**Dataset content**
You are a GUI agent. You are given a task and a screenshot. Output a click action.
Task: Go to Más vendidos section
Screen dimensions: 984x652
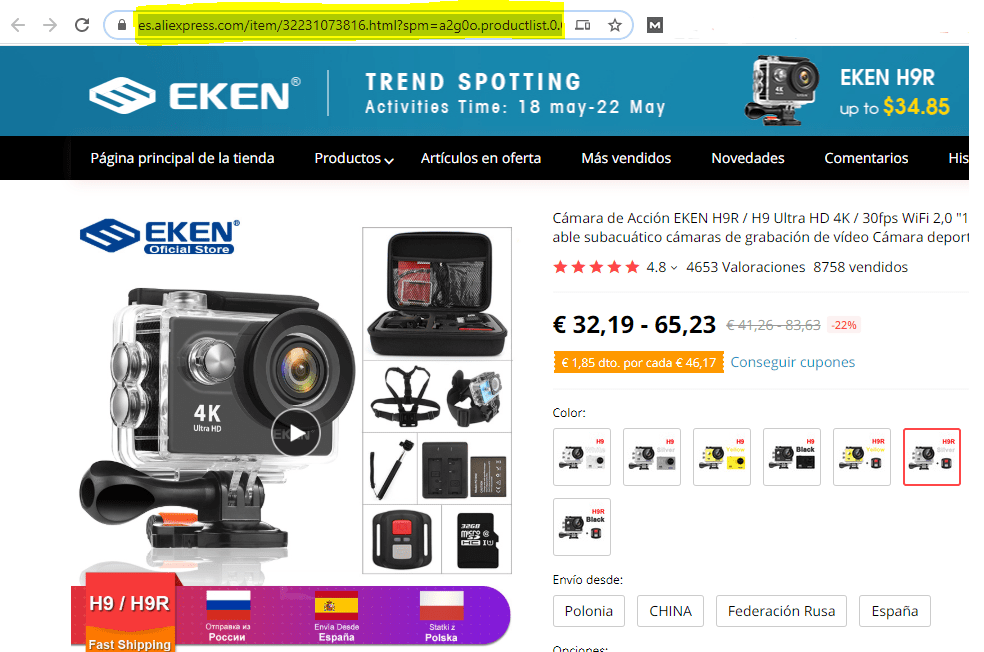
==
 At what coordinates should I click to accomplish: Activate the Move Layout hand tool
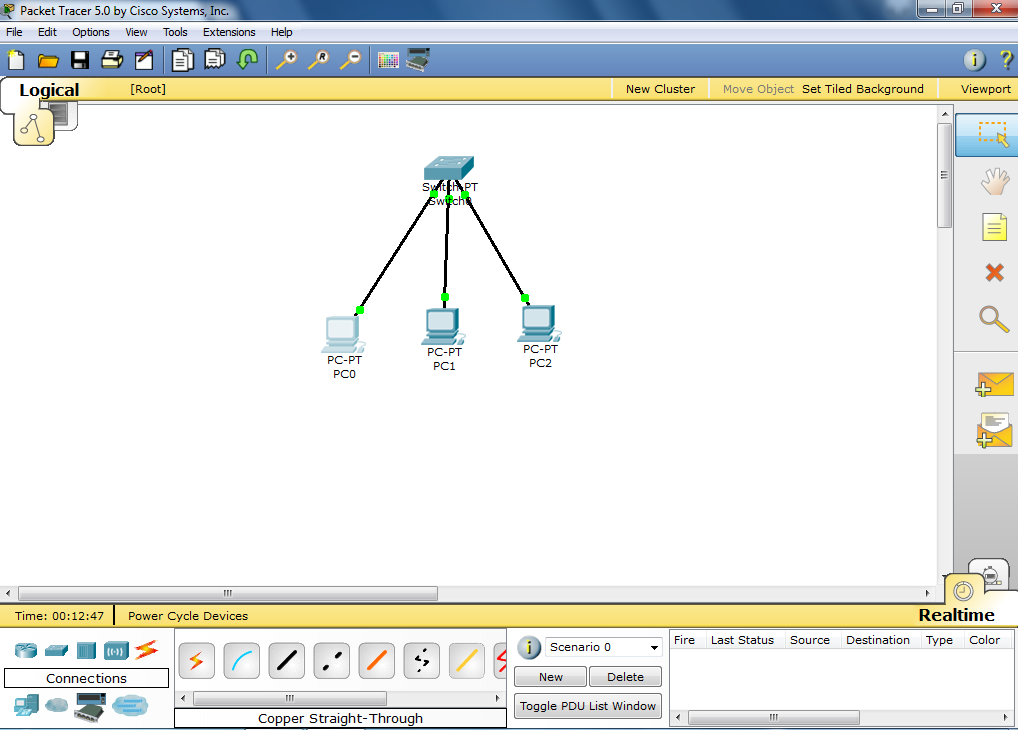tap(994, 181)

**What this task involves**
Return only the lines between the one holding "Task: Go to Más vendidos section" and the one holding "Screen dimensions: 984x652", inclusive, exactly as they appear above.

**Result of this task**
Task: Go to Más vendidos section
Screen dimensions: 984x652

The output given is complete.